Armed Police Footage 2


By Bob Duffield, Associate Producer for Trial and Error, 1991 - 1996

On Monday 22nd November 1993, two Department of Transport Inspectors, Alan Singleton and Simon Bruno, were shot dead while carrying out a routine inquiry at a garage in Stockport.

The men had arranged a 3.30pm appointment at Chestergate Motors and were shown into a small, greasy office to wait for the manager.   They were killed within minutes of arriving and the killer apparently fled the scene in a bright red Ford Sierra.
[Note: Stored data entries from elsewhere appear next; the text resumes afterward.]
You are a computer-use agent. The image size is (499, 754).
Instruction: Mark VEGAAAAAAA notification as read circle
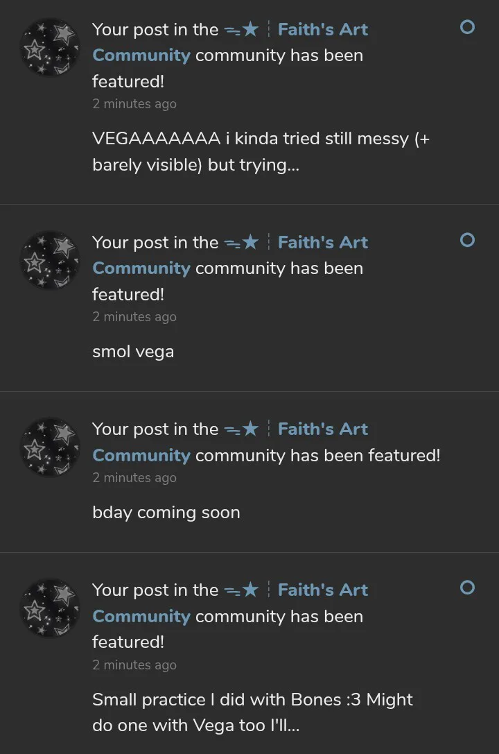468,27
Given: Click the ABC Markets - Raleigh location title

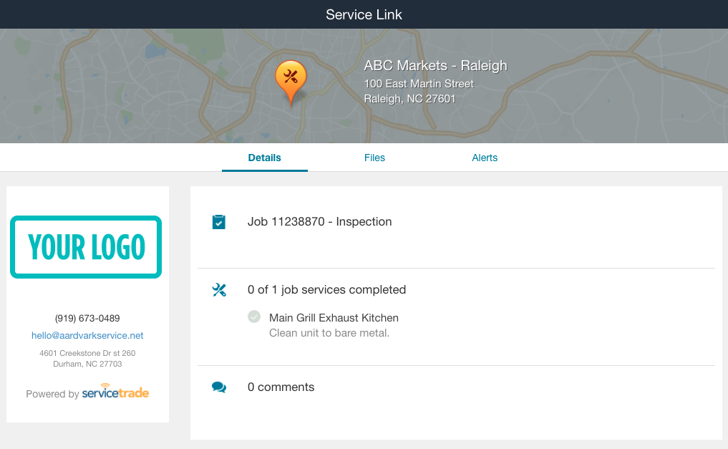Looking at the screenshot, I should 435,65.
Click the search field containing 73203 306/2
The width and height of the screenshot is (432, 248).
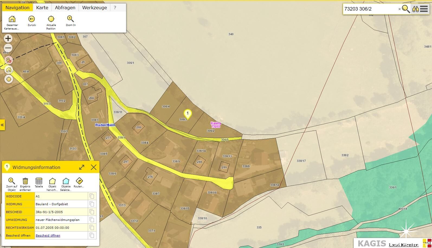coord(370,9)
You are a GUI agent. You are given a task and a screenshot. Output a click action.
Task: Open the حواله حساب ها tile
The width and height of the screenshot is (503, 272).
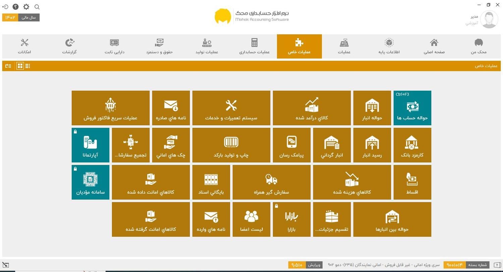pos(412,108)
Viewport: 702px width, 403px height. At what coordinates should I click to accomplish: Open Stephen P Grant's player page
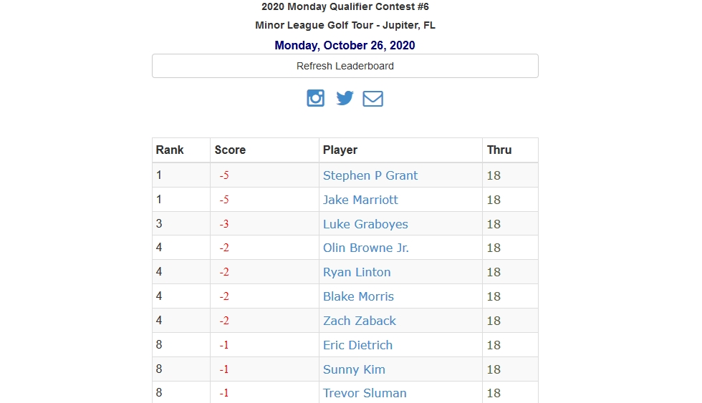click(370, 175)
There were two main witnesses at the scene - garage manager David Mitchell, and a fitter, Howard Ridgeway.   They gave mendacious and inconsistent accounts of exactly what had happened to the MOT men and eventually incriminated two brothers: Walter and Thomas Bourke who owned a chain of "quick-fit" style garages in the town. 

This was a case in which ALL the prime players – police, witnesses, lawyers and jury - have been wittingly or unwittingly duped – a case corrupted by shady deals between agents of the State and kingpins of the illegal drugs trade in the North West of England.
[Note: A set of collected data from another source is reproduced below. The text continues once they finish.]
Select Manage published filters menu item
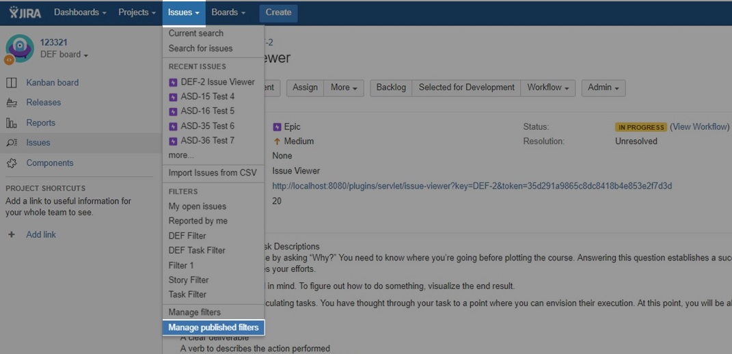213,327
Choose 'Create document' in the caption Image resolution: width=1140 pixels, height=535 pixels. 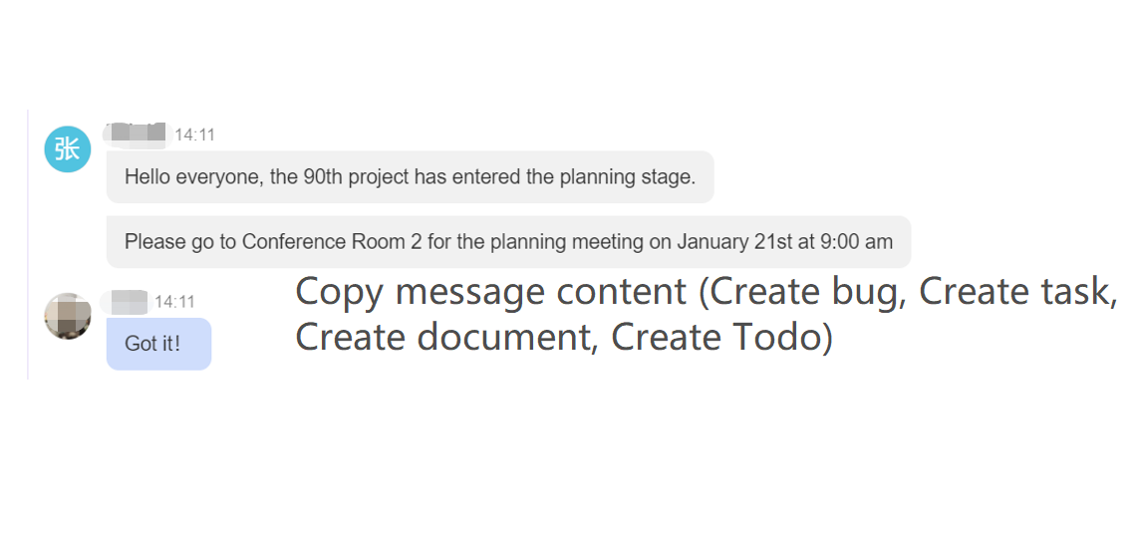point(446,338)
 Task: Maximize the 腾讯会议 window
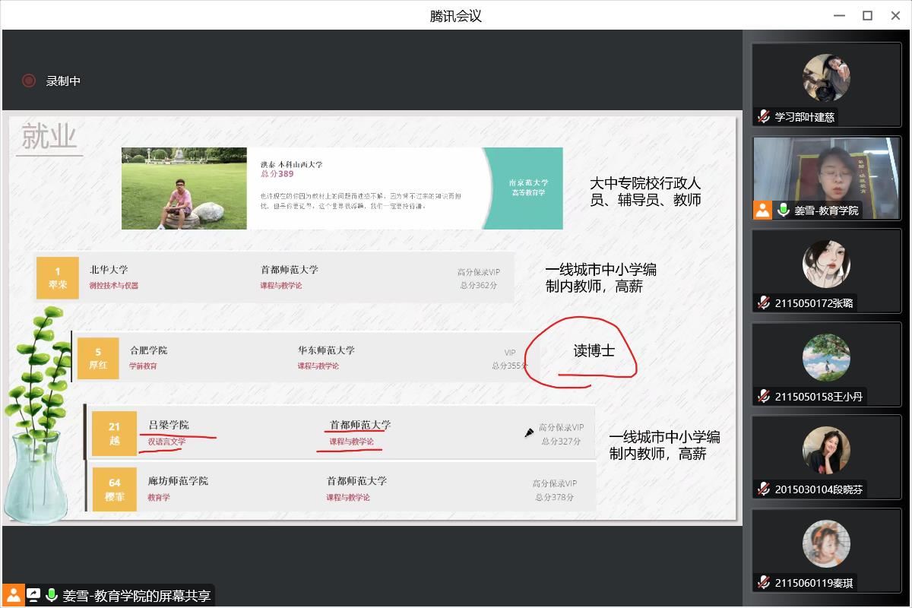tap(867, 15)
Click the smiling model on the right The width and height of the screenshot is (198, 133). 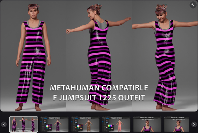click(x=163, y=57)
To this day no one knows why the MOT men were singled out for assassination.  But crucially, the jury never heard that a bent police officer was complicit in targeting Alan Singleton’s address weeks before the murders.

It was clear, even at trial, that the case against Thomas Bourke was flimsy since it depended upon the testimony of criminals who, by their own admission, were complicit in these murders.  So flimsy, indeed, that Richard Ferguson QC strongly advised Thomas Bourke – a man of unblemished character - not to give evidence.  
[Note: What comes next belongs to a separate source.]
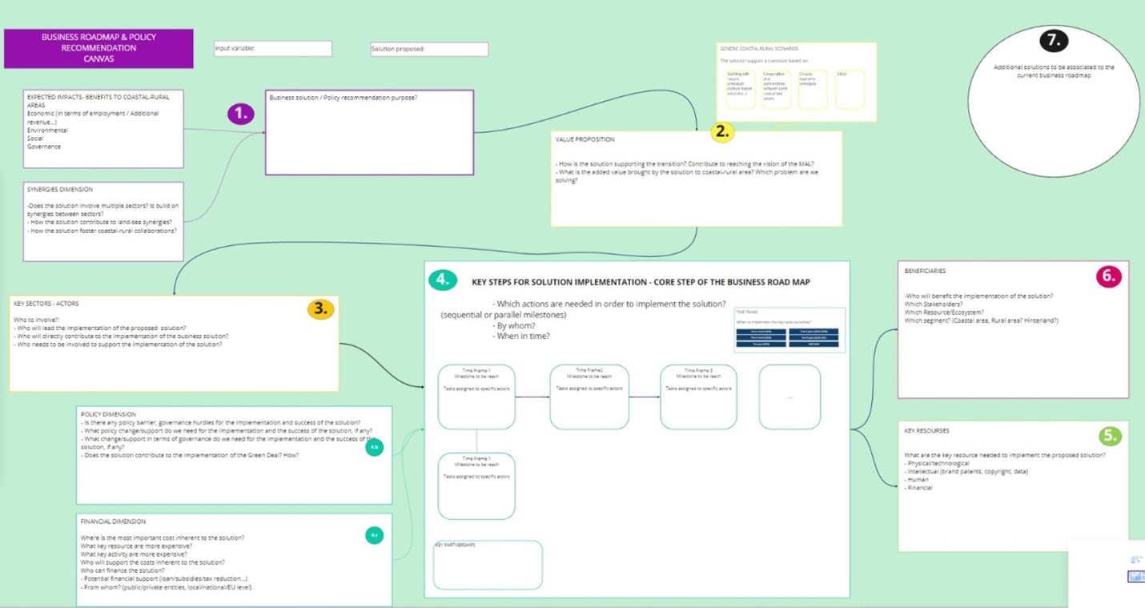Select the teal number 4 badge
Viewport: 1145px width, 608px height.
(443, 280)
This strategy backfired when, shortly before the judge, Mr Justice Sachs, came to sum up the evidence, a gun was found in Strangeways prison.   This was the culmination of a long planned conspiracy to prejudice the jury by transforming Thomas into a gangster.  No juror could have failed to link stories in the local press and broadcast media about the ‘Gun in Strangeways Prison’ with the sudden appearance of armed police officers and prison guards at the court and during their deliberations. 

At the leave to appeal hearing on 18th October 2007, Lord Justice Moses accepted that the jury members could have been aware of the increased security.  He also accepted that it was now proven that the gun was nothing to do with Thomas.  However he said that without proof that the jury were affected, he would not accept that this gun and the subsequent increased security had had any effect on their deliberations.  One would have expected Moses to bring the jury into court to definitively answer this question  - but he did not. 

If you are able to shed any light on whether any member of the jury was influenced by this increase in security, please contact Thomas’s defence team at justiceforthomasbourke@hotmail.com.  

There was no forensic evidence to link Thomas to the murders, the corpses, the murder scene or the alleged getaway car.  There was, however, clear forensic evidence to implicate the key prosecution witnesses, Mitchell and Ridgeway, both of whom received substantial payments for giving evidence.  These payments were dependent upon Thomas being found guilty on their evidence.  Despite their admissions of complicity in murder, these witnesses were given immunity from prosecution.  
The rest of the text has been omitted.